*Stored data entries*
_ _ _ _ _
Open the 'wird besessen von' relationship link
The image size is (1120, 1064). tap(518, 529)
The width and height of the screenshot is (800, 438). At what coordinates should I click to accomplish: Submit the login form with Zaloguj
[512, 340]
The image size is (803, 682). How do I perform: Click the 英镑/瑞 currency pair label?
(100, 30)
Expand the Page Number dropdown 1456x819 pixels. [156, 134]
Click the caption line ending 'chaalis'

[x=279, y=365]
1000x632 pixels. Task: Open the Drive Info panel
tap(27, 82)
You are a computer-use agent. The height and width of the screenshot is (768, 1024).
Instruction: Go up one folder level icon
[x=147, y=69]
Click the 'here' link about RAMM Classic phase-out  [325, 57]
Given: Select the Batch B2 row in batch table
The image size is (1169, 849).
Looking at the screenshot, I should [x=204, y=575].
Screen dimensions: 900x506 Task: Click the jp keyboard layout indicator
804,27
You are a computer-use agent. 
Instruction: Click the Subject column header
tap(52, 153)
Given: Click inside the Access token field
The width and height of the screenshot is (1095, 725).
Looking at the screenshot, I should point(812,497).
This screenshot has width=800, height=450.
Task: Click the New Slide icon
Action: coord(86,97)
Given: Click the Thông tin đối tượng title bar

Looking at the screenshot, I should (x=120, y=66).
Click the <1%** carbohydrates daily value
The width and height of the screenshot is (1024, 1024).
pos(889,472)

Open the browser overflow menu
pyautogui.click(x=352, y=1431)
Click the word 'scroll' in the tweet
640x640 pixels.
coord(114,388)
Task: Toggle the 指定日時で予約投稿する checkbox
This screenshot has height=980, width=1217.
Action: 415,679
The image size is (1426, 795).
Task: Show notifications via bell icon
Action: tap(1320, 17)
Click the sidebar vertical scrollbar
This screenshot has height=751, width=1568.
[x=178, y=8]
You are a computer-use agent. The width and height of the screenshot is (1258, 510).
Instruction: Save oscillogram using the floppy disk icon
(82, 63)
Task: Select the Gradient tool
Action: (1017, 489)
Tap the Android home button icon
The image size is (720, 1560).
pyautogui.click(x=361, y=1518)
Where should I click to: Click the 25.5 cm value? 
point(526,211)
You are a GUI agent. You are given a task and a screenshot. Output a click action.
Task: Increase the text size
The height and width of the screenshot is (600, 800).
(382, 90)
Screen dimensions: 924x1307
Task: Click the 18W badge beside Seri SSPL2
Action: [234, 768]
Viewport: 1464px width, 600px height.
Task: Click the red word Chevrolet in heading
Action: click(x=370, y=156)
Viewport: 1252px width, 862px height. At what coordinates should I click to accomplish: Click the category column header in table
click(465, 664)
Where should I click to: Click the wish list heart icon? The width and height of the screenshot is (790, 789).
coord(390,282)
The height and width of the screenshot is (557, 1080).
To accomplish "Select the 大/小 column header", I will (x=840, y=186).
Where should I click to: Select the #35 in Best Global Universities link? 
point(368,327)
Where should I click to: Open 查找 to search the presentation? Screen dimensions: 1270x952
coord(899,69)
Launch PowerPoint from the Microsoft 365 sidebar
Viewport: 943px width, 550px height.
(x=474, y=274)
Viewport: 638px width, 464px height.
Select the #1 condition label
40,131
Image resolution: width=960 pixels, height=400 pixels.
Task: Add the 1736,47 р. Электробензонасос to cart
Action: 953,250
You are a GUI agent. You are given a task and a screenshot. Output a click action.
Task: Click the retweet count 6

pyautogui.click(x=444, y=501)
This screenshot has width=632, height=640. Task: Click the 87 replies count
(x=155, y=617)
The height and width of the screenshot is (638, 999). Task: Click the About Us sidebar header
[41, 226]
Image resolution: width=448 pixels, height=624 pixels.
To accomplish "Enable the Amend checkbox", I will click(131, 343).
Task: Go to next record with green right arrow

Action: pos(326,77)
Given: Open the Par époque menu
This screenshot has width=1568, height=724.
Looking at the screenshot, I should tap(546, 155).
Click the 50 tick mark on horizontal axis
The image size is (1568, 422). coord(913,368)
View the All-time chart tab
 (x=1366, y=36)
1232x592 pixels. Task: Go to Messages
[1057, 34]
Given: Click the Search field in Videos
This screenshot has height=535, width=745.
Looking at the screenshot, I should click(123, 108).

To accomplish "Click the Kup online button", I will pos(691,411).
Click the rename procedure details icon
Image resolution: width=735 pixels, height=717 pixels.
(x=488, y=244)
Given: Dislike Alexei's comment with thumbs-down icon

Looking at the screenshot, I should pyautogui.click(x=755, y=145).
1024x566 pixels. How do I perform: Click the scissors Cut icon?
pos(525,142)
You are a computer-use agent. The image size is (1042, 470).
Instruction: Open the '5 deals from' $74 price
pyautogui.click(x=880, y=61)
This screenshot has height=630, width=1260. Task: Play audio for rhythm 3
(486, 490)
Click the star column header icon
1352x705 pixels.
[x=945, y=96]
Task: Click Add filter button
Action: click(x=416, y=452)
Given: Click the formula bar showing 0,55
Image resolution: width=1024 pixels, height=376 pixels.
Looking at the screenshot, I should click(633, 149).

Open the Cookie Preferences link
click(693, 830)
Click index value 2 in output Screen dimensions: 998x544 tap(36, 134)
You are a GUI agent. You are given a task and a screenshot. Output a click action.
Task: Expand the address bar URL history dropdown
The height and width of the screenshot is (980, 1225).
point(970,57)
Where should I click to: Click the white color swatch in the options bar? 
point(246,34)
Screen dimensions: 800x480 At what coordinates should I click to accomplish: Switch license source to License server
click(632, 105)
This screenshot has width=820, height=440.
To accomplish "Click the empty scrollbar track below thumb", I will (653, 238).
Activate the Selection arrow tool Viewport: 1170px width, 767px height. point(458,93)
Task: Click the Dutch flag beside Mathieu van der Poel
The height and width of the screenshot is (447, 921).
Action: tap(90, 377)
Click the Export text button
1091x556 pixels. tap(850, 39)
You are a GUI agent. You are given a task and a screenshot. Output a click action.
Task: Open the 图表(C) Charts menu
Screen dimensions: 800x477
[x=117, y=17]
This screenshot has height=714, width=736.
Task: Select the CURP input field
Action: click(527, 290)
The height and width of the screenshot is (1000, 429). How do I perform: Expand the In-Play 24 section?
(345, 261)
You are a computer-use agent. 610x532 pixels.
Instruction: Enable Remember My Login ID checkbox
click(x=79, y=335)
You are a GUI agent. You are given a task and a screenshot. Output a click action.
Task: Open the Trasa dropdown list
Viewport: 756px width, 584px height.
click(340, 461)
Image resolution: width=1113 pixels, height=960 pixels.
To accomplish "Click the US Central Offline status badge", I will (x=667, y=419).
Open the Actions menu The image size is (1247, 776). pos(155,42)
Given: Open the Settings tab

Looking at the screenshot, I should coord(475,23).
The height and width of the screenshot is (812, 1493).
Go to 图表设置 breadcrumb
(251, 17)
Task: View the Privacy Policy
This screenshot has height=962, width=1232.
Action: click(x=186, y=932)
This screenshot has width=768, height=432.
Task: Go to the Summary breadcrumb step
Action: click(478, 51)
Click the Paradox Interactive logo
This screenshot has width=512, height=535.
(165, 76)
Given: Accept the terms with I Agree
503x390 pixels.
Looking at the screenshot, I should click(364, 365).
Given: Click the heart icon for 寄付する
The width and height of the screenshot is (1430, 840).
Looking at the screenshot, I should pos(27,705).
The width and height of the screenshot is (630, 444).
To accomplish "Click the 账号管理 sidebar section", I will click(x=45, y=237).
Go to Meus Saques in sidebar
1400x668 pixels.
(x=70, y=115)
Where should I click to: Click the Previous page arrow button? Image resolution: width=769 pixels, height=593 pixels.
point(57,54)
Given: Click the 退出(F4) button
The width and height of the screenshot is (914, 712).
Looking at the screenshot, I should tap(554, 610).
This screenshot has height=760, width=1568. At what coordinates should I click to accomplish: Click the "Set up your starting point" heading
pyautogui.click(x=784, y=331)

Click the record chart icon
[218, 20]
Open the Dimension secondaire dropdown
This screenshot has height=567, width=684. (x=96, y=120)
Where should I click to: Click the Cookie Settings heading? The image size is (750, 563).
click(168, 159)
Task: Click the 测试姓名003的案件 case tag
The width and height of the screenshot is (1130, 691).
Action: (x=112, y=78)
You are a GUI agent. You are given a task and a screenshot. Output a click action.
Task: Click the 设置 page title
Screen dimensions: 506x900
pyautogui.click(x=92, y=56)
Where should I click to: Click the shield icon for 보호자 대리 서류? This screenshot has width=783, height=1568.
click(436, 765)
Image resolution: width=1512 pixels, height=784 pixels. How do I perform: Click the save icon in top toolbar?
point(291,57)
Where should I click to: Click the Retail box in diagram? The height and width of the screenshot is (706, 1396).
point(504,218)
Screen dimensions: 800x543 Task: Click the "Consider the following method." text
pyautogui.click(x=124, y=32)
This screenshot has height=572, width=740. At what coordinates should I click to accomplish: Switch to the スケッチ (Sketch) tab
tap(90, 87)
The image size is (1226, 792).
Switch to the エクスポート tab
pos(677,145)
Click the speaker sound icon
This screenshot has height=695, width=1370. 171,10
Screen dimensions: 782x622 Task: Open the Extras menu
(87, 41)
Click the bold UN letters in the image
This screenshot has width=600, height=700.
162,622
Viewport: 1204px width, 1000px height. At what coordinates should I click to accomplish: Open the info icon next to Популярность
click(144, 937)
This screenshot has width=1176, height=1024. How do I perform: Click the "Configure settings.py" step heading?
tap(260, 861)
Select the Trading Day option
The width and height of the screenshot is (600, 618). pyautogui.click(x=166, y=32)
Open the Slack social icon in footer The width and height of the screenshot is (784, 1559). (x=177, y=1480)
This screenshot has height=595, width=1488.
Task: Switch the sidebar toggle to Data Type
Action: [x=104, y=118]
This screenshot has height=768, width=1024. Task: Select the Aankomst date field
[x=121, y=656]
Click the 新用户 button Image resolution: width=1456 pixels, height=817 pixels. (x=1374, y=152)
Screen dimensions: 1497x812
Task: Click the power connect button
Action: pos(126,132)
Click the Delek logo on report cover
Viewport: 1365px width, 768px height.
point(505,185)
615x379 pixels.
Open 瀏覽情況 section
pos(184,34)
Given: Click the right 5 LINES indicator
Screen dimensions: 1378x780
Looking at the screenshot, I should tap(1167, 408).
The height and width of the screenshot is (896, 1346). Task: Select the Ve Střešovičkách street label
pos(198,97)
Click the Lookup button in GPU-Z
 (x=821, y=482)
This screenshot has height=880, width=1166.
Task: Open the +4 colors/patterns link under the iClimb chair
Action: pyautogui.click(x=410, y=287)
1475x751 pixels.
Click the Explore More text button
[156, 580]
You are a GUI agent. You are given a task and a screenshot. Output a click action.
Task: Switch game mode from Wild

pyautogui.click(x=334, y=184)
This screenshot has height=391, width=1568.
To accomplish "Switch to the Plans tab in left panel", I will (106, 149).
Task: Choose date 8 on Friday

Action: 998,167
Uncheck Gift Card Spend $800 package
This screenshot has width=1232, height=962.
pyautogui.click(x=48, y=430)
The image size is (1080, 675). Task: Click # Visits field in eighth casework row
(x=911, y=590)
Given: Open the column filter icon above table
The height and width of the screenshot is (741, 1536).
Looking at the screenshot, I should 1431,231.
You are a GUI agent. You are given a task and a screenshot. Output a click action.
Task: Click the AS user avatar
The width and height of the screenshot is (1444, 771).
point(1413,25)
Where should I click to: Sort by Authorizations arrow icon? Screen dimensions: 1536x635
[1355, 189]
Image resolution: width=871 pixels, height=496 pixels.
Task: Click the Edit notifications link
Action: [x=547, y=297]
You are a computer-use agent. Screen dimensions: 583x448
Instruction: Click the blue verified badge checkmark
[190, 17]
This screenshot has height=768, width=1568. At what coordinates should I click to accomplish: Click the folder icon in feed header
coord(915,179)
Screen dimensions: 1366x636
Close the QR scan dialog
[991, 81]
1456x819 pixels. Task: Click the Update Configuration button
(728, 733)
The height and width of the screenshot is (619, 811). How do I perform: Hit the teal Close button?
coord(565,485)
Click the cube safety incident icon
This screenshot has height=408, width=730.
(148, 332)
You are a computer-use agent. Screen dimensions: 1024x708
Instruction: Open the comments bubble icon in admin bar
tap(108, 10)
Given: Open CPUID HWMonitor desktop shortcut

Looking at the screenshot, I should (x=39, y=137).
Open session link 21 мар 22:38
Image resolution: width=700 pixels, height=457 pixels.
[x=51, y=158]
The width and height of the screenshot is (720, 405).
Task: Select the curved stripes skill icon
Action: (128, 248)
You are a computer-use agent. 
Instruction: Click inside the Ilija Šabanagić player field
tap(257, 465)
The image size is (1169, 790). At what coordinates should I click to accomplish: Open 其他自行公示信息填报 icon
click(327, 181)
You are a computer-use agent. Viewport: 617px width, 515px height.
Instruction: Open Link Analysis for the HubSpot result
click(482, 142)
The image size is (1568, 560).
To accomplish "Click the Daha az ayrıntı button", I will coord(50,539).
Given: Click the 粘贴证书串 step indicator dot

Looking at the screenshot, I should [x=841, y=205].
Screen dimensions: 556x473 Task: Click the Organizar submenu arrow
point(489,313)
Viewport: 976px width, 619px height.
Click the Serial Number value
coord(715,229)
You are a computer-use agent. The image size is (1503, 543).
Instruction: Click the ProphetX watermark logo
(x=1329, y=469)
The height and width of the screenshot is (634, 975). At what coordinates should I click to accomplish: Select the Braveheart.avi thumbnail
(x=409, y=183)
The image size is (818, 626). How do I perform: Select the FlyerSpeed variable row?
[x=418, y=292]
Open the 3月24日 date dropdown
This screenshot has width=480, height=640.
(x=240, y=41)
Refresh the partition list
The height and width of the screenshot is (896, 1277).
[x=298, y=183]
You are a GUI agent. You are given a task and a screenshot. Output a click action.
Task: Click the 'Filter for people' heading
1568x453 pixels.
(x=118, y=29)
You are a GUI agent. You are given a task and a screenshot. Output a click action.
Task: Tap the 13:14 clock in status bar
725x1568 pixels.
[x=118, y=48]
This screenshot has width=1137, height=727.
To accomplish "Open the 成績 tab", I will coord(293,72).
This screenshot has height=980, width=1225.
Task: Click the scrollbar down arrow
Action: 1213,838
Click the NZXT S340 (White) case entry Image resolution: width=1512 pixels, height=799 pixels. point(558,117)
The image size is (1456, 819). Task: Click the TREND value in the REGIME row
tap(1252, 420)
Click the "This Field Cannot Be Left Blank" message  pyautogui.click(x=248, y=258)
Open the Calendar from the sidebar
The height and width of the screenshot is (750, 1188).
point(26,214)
_ _ _ _ _
Going through the data above, return each line with the word "status".

*Task solution*
To accomplish "Click the US Central Offline status badge", I will (x=667, y=419).
Task: Tap the 13:14 clock in status bar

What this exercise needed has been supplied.